Sunday, 31 May 2026

Il Custode by Niccolò Ammaniti

 

Il Custode 

by Niccolò Ammaniti

Niccolò Ammaniti first emerged on the literary scene as one of the “Cannibals”, a group of young Italian authors whose work was featured in the anthology Gioventù Cannibale, a collection that brought into focus the darker, more violent underbelly of Il Bel Paese. This fascination with hard-hitting contemporary themes – organised crime, violence and drug use among them – has remained a defining thread throughout his subsequent fiction, including Io Non Ho Paura (2001) and Come Dio Comanda (2006), both adapted for the screen by Gabriele Salvatores, and Io e Te (2010), which was later filmed by Bernardo Bertolucci.

Yet other elements are equally characteristic of Ammaniti's fiction. His novels frequently contain a coming-of-age dimension; he is adept at appropriating the conventions of genre fiction for his own purposes (as in the dystopian, near-future world of Anna), and he often deploys a distinctly grotesque strain of dark humour.

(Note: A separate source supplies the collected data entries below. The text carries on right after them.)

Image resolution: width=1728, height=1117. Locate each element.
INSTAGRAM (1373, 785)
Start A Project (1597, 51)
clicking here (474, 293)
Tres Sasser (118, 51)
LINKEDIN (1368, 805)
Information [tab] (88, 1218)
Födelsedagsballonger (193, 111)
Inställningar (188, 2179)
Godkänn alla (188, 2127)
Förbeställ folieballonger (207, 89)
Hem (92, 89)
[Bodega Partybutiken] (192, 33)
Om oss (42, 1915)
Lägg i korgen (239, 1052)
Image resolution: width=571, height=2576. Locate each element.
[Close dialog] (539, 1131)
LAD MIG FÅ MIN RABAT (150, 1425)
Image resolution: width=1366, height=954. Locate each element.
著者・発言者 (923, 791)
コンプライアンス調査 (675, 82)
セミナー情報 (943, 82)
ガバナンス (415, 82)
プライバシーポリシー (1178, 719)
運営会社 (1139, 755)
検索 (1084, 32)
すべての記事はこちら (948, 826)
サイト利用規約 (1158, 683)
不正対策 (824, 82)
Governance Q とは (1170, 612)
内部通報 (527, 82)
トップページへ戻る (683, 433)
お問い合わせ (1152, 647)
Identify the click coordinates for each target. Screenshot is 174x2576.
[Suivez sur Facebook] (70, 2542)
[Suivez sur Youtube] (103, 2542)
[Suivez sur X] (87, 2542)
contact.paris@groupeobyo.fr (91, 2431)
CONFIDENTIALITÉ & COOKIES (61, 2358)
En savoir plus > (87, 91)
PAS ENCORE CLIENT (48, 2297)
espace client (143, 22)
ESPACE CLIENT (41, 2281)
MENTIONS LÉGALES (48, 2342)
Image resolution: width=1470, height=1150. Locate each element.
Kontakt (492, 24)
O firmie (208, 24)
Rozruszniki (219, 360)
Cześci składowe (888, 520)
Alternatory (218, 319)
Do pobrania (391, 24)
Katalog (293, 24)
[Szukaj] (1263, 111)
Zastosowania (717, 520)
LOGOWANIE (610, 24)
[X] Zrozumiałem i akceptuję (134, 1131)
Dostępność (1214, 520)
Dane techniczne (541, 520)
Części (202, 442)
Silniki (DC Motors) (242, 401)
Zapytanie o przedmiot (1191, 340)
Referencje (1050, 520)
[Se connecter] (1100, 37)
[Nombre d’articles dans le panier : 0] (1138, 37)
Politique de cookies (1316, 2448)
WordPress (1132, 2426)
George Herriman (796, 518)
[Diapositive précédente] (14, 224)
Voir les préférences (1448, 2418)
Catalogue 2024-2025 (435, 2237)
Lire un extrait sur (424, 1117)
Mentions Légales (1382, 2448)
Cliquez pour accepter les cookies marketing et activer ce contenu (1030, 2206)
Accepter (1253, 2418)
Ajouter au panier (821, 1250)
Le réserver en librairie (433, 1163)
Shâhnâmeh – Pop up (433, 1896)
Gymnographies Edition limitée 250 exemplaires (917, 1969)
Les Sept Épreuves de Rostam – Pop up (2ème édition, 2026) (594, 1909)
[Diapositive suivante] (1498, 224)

All these tendencies converge in his latest novel, Il Custode, recently published by Einaudi. Its protagonist is Nilo Vasciaveo, a thirteen-year-old boy who, following the mysterious death of his father, lives with his mother and aunt in a small seaside village in Sicily. Nilo is living the throes of first love and, like most adolescents, dreams of escaping the confines of an otherwise uneventful existence. Yet, as his mother repeatedly reminds him, that is not an option. His family, it turns out, has inherited a peculiar responsibility: they are the custodians of a creature confined to the bathroom of their modest home.

It is at this point that the novel takes a decidedly weird turn. For despite the raw realism that otherwise grounds the narrative, Il Custode is also a work of speculative fiction, which draws heavily on Greek mythology. It would be churlish to reveal much more (the book's cover gives a hint...), but the fusion of a recognisably contemporary setting with an ancient myth proves an intriguing experiment and gives the novel much of its distinctive appeal.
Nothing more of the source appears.